As I said earlier, I have three aunties and one precious father diagnosed with forms of dementia. Another of their sisters and their mother, my grandmother, died with this disease. We could fairly conclude then that, with five female members experiencing dementia, other females in the family may also be genetically predisposed to developing it.
As mentioned earlier, the field of epigenetics highlights the influence of lifestyle and environment on the turning on/off of our genes. We have, with this knowledge, the chance to address, right now, relevant lifestyle and environmental factors in our lives. This may be more powerful than we have ever realised. I personally, as one of those female family members, am going full tilt to avoid the avoidable.
Am I, like Don Quixote, tilting at windmills, desperate like him to avoid thinking about the reality of death itself? It's a good question. I am becoming more and more accustomed to, and am accepting of, the prospect of my, and my beloved one's, inevitable deaths.
However, I definitely hold out for the avoidance of unnecessary suffering whilst we are still all alive!
Supposing more families could come together to research and address these questions? To seek to adjust any known harmful foods and to add foods and supplements they and their parents may be lacking? A push for an improvement in our general health would surely be helpful, for everyone, in any case?

++++++++++++++++++++

§ **List of tasks**
1: Please summarize the passage on dementia in the family in two sentences.
2: In the passage on dementia in the family, which field highlights the influence of lifestyle and environment on turning genes on or off?

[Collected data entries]
++++++++++++++++++++

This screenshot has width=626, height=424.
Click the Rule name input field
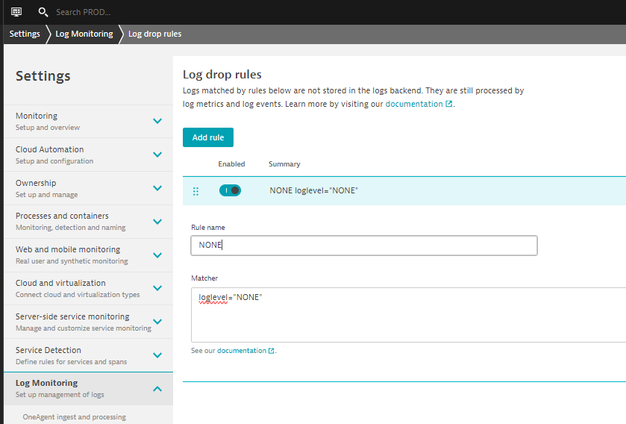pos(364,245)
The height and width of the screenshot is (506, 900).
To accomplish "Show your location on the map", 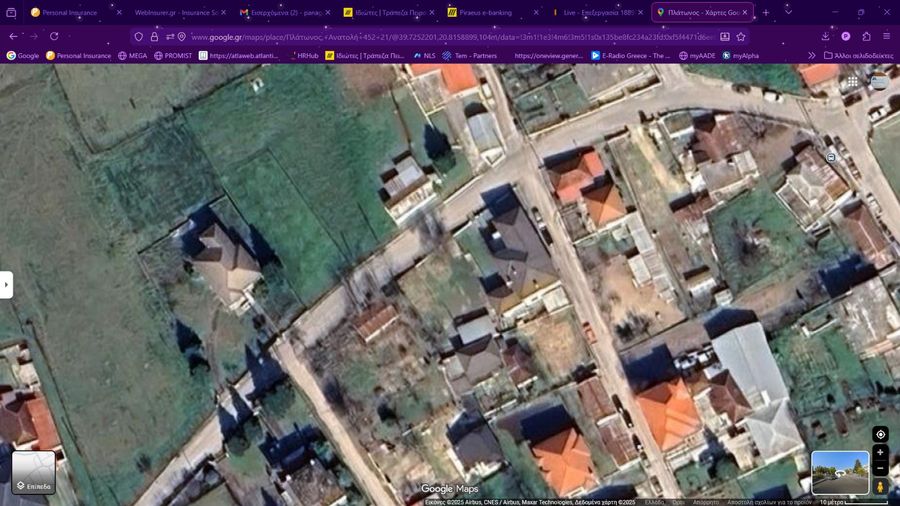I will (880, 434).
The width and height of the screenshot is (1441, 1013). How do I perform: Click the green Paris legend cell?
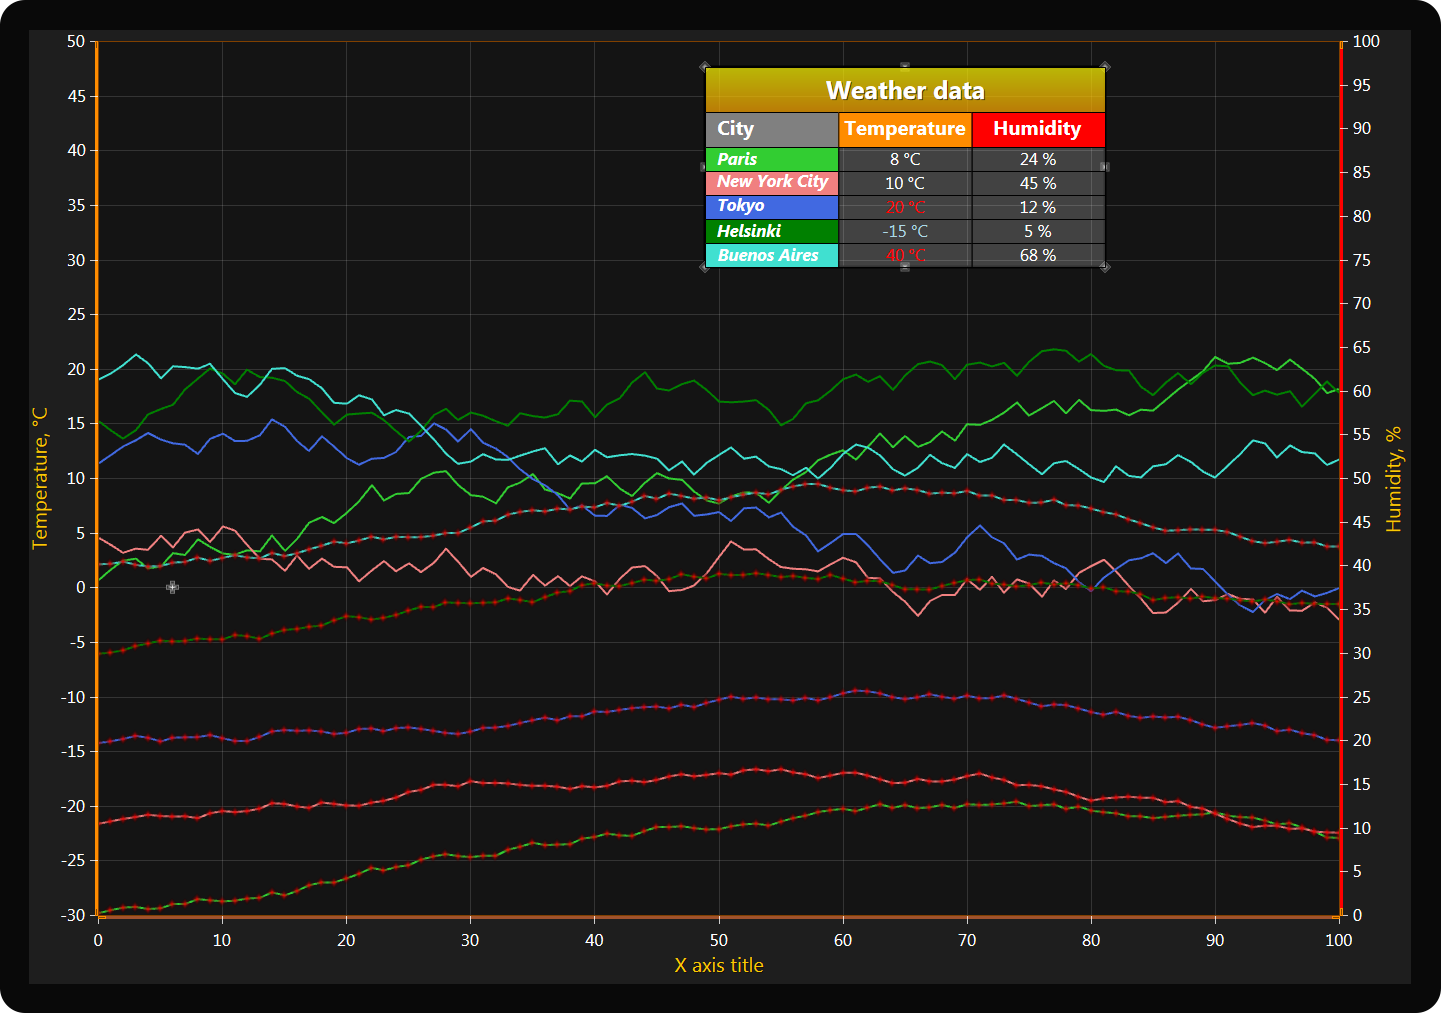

++++++++++++++++++++

§ **Solved problems**
1: The writer has three aunts and a father diagnosed with forms of dementia, and another aunt and the grandmother died with it, which suggests other women in the family may be genetically predisposed. Drawing on epigenetics, the writer is going full tilt to address lifestyle and environmental factors to avoid unnecessary suffering, and proposes that families come together to research these questions and adjust their foods and supplements.

2: Epigenetics.